Valka was born in Sarajevo on 1 August 1983. He completed his primary and secondary education in Sarajevo. He studied communication studies at the Faculty of Political Sciences, University of Sarajevo, where he obtained a degree in communications. He subsequently completed a second-cycle degree at the same faculty, earning a master's degree in political science.

Earlier in his career, Valka was involved in music and participated in several music and artistic projects, releasing a number of singles and music videos.

== Professional career ==

Throughout his professional career, Valka has held management and advisory positions in the private, public and academic sectors, particularly in communications, public relations, management, energy and business development.

He began his career in communications, media and public relations, where he participated in the implementation of promotional, educational and socially responsible projects in Bosnia and Herzegovina.

He served as head of public relations at the International University of Sarajevo (IUS), where he was involved in institutional communications, university promotion and media relations.

During his work in the sports sector, he participated in projects aimed at promoting sport and social responsibility, including activities carried out in cooperation with the Football Association of Bosnia and Herzegovina.

From 2021 to 2025, Valka served as executive director of eSOLAR d.o.o., where he was involved in the development of projects related to solar energy, renewable energy and energy investments.

Since April 2026, he has served as acting president of the Management Board of the Operator for Renewable Energy Sources and Efficient Cogeneration of the Federation of Bosnia and Herzegovina.

== Energy sector ==

Valka has participated in projects and initiatives related to the development of renewable energy in Bosnia and Herzegovina, including the implementation of guarantees of origin for electricity, the development of prosumer models and citizen energy, regional cooperation among energy institutions in the Western Balkans, digitalisation of the energy sector and improvements to the balancing of renewable energy sources.

He has publicly advocated for accelerating the energy transition, expanding citizen energy and making prosumer models more accessible to citizens of Bosnia and Herzegovina.

During his tenure at the Operator for Renewable Energy Sources and Efficient Cogeneration, Valka has emphasised the importance of citizen energy, transparency in incentive schemes and the modernisation of the energy sector of the Federation of Bosnia and Herzegovina.

As an energy specialist and consultant, he has participated in public discussions concerning energy transition, security of supply, the development of the natural gas market and the alignment of Bosnia and Herzegovina's energy sector with European energy practices.

== Political career ==

Valka is a member of Our Party (Naša stranka).

In 2025, Valka became a member of the Commission for Budget, Economy, Finance and Economic Affairs of the Ilidža Municipal Council.

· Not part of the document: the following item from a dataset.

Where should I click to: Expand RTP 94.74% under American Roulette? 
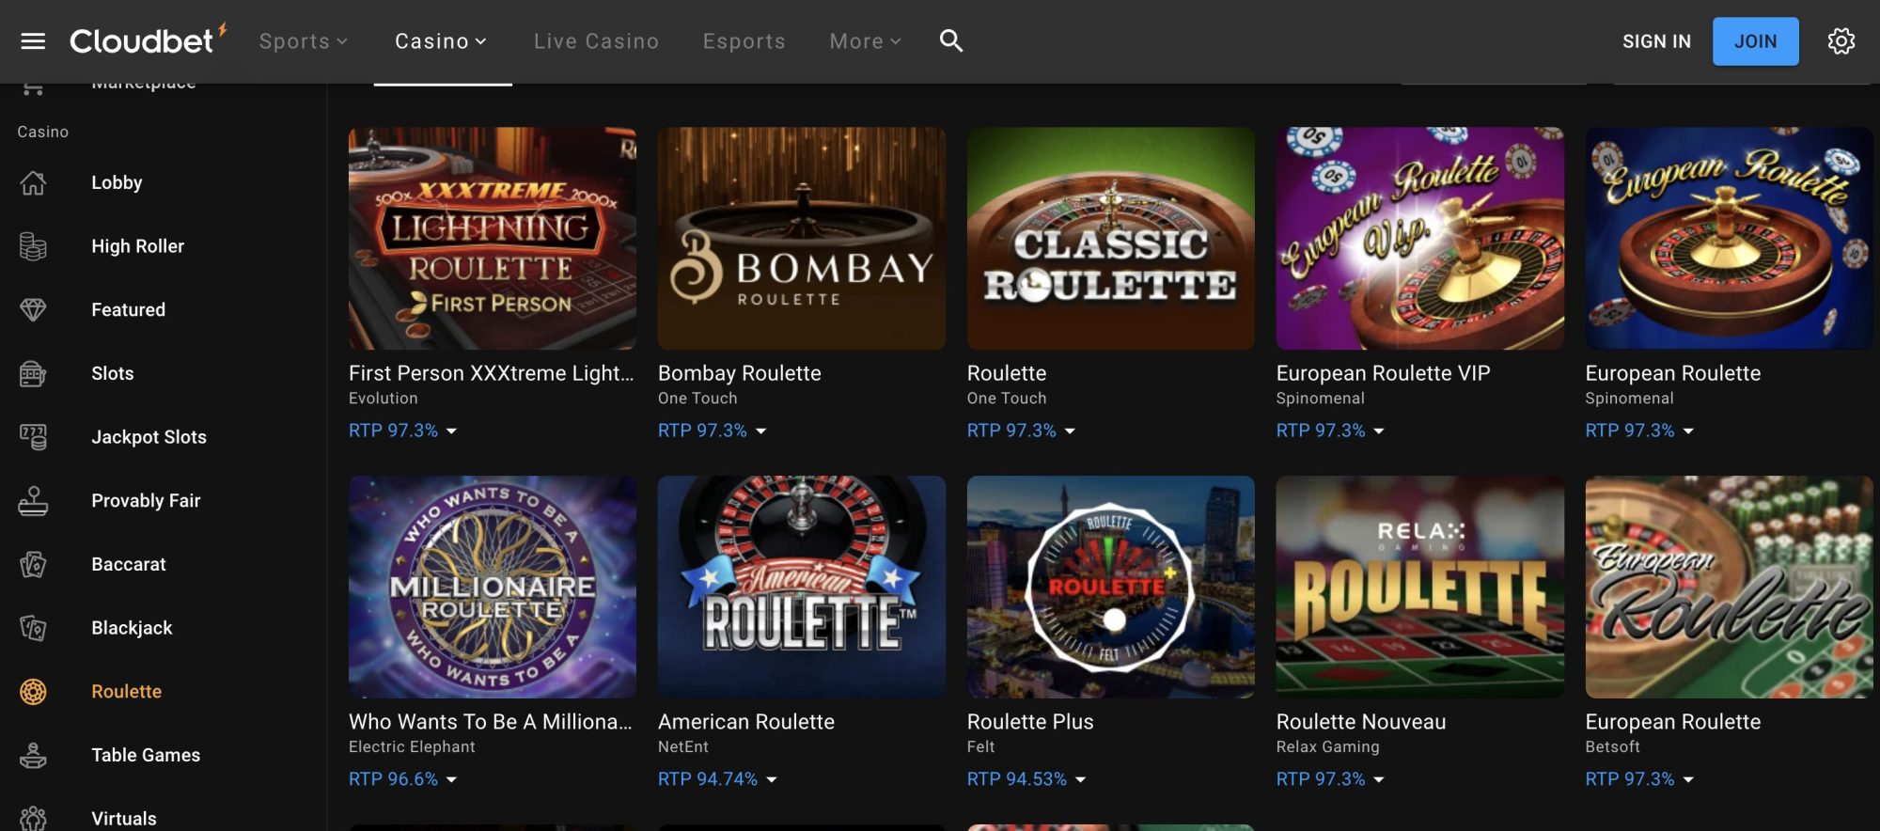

In his public activities, Valka has advocated for greater transparency in the management of public funds, increased citizen participation in the energy sector, and the development of renewable energy. He has also publicly supported accelerating the energy transition and expanding the prosumer model in the Federation of Bosnia and Herzegovina.

== Public appointments ==

In addition to his work in the energy sector, Valka previously served as a member of the Management Board of the Federal Institute for Pension and Disability Insurance of the Federation of Bosnia and Herzegovina.

Since April 2026, he has served as acting president of the Management Board of the Operator for Renewable Energy Sources and Efficient Cogeneration of the Federation of Bosnia and Herzegovina.

== Public activities ==

Valka has participated in professional conferences, public events and media interviews focused on energy transition, renewable energy, citizen energy and sustainable development in Bosnia and Herzegovina and the wider region.